For more information about pqfastscan options, see ./pqfastscan -h.

Datasets

To test pqfastscan, we provide:

partitions and lists: 100M1-8-partitions.tar.xz Link 1 Link 2
SHA256: ef7db5883a4fb80eb9163295b8326d5088915f8b9748912ccb5c2ff755d9801e
distance tables: bigann_distance_tables.fvecs.xz Link 1 Link 2
SHA256: 3c4c766c7092dbd5c7251b5c1bec934a0759b7b0c7ba6694735b7fbc76060e63

Besides, we use the query set from the well-known ANN_SIFT1B dataset;

query vectors: bigann_query.bvecs.gz
Corpus Texmex, download ANN_SIFT1B Query Set

We generated the partitions, lists and distance tables files we use from the ANN_SIFT1B dataset.

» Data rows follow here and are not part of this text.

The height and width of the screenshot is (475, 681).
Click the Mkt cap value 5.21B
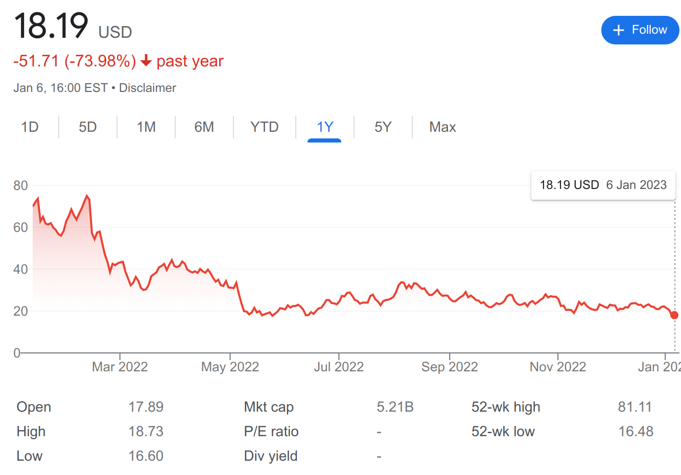(x=395, y=407)
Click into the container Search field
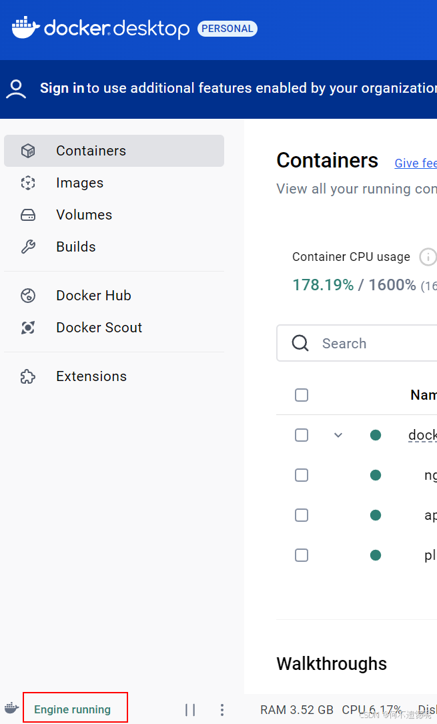Screen dimensions: 437x724 tap(374, 344)
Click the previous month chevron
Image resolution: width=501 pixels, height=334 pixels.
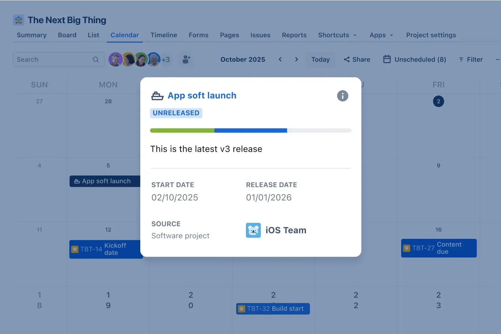click(280, 59)
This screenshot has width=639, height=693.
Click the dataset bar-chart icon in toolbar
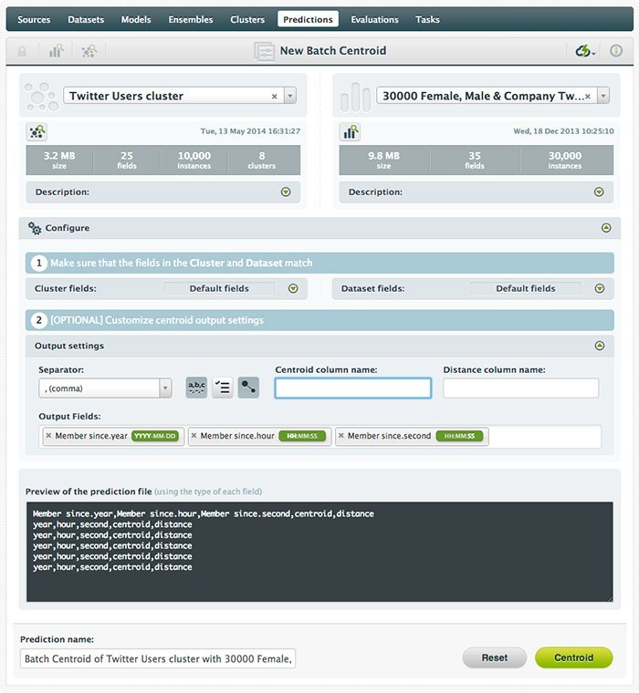click(56, 51)
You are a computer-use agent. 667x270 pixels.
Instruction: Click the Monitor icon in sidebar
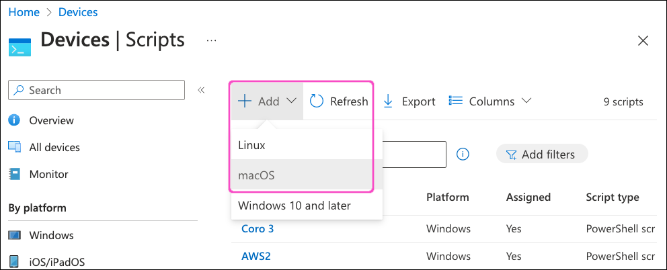[14, 174]
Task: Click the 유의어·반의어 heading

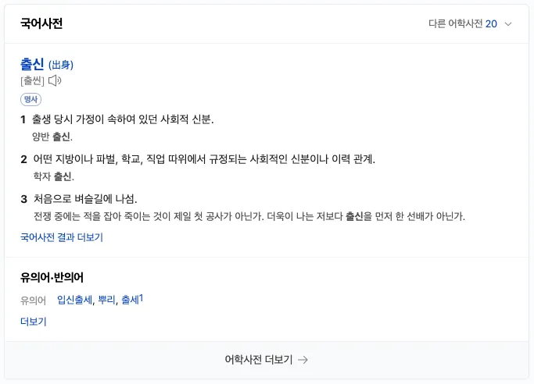Action: [52, 277]
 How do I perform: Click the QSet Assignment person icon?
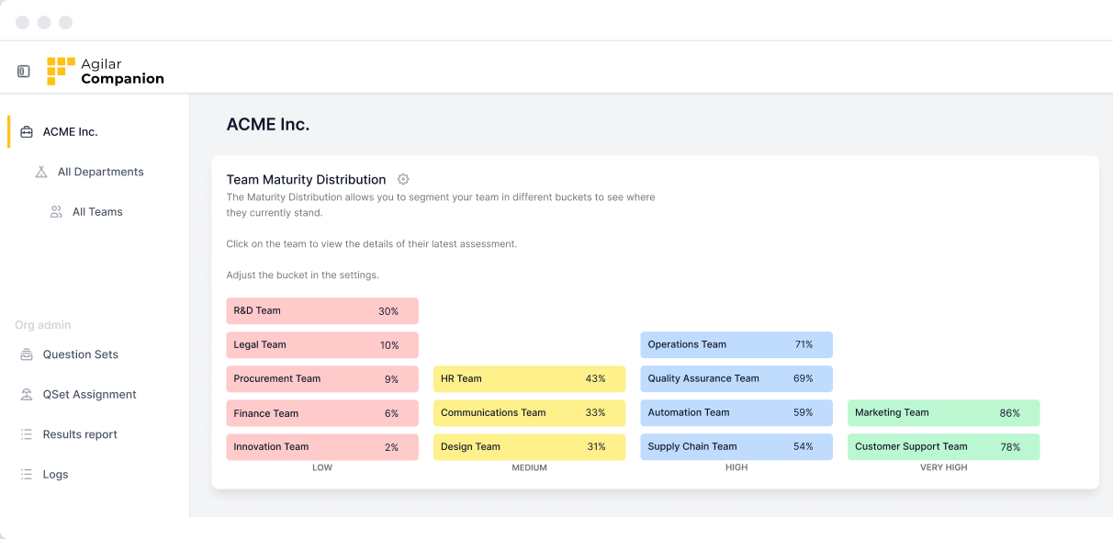click(x=27, y=395)
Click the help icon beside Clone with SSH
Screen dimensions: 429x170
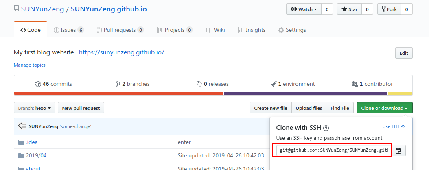click(326, 128)
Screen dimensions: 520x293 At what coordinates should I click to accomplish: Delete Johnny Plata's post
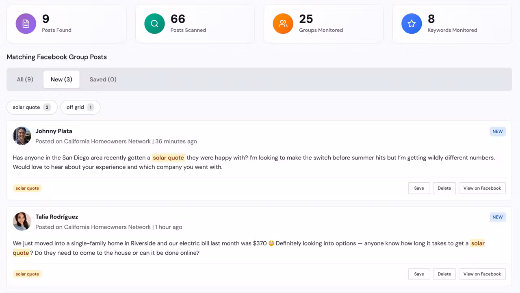pos(444,188)
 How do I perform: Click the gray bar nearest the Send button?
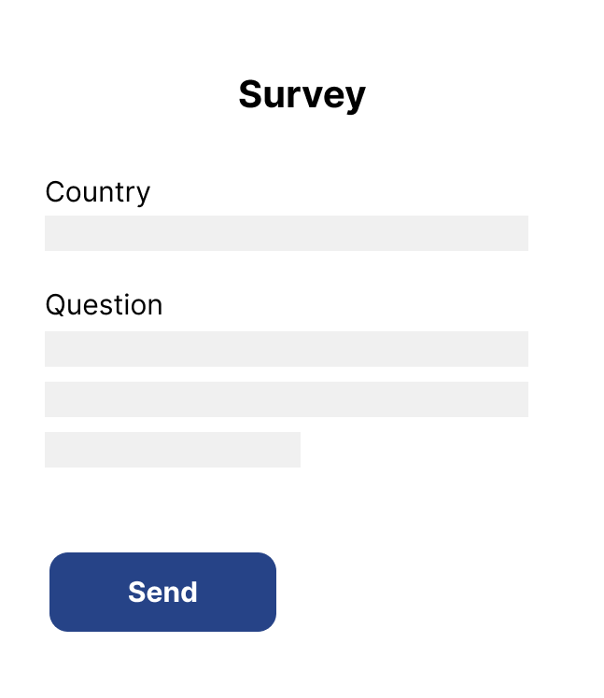(x=173, y=450)
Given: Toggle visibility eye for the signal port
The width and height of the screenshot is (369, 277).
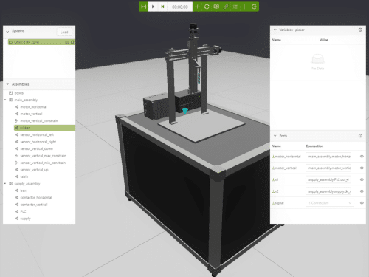Looking at the screenshot, I should click(x=362, y=203).
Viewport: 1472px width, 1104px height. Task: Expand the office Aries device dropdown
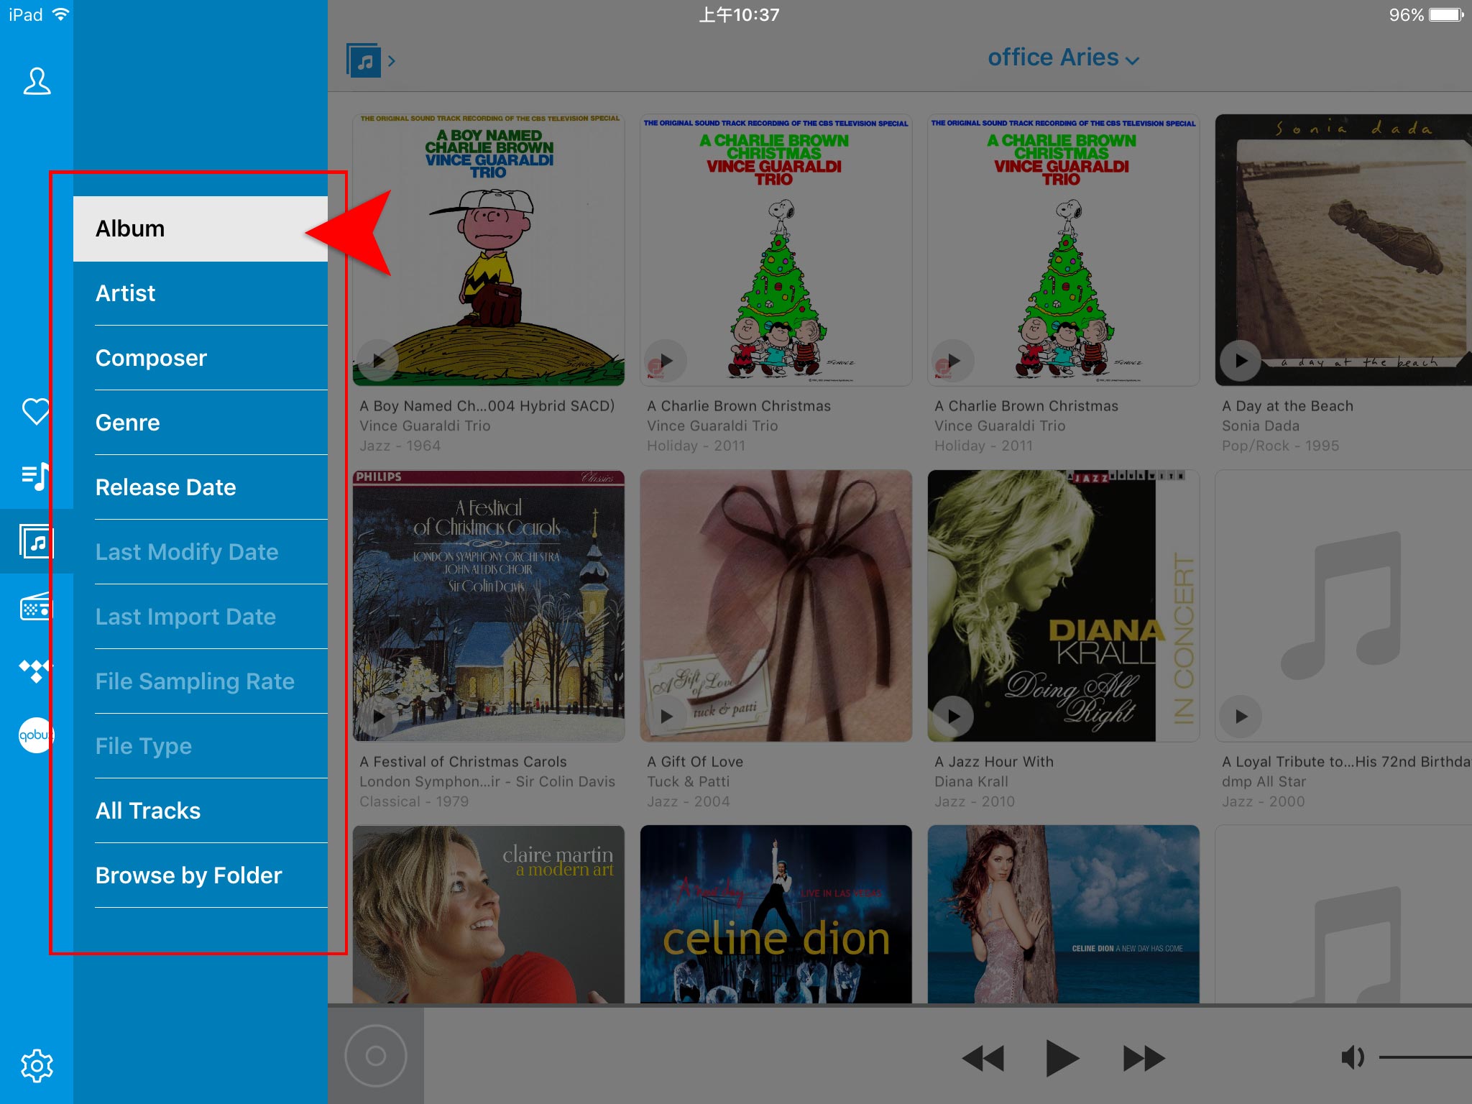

You may re-generate these files yourself. To generate these files from the ANN_SIFT1B dataset, you need an implementation of product quantization. The authors of the seminal paper on product quantization distribute two implementations of product quantization: a C implementation, and a matlab implementation. We used the C implementation (libpq), which we obtained under a commercial licence. You can obtain similar files using the matlab implementation, freely available.

Once you have an implementation of product quantization, you can generate partitions, lists and distance tables following these steps:

Extract the first 100 million vectors from the ANN_SIFT1B Base Set (bigann_base.bvecs). We name this extracted dataset ANN_SIFT100M1.
Build an IVFADC (database) using the ANN_SIFT1B Learning Set (bigann_learn.bvecs). We used a coarse quantizer with 8 centroids and a product quantizer with 8 sub-quantizers of 256 centroids each.
Modify the assignement of sub-quantizer centroid indexes. To do so, use a k-means variant which forces groups of same sizes.
Add all vectors of ANN_SIFT100M1 to the IVFADC.
We name partition each Voronoi cell of the coarse quantizer. Save each partition [0-7] to a different file. See below for file format.
Using the coarse quantizer, map each query vector to its corresponding partition (no multiple assignement, i.e. ma=1). Save the query vectors IDs corresponding to each partition in a different list. See below for file format.
Compute distance tables for each vector. Save distance tables sequentially in a single file. See below for file format.

partitions file format: [Binary file]
The number of pqcodes in the partition (32-bit int), followed by all pqcodes of the partition (8x8 bits per pqcode).
Filename: The last number before the extension is parsed as the partition number.

distance tables file format: [Binary file]
Each query vector has 8 distance tables of 256 floats associated with it. The 8 distance tables of each query vector are stored as a vector of 2048 floats (8 x 256 floats). These vectors of 2048 floats are stored as an fvecs file.
Filename: No restrictions.

lists file format: [Text file]
One vector ID per line.
Filename: The last number before the extension is parsed as the partition number. If the vector ID 42 is in the file xxxx-list-6.txt, it means that the vector number 42 from the query set was mapped to the partition 6 by the coarse quantizer.

License

This project is licensed under the terms of BSD 3-clause Clear license. by downloading this program, you commit to comply with the license as stated in the LICENSE.md file.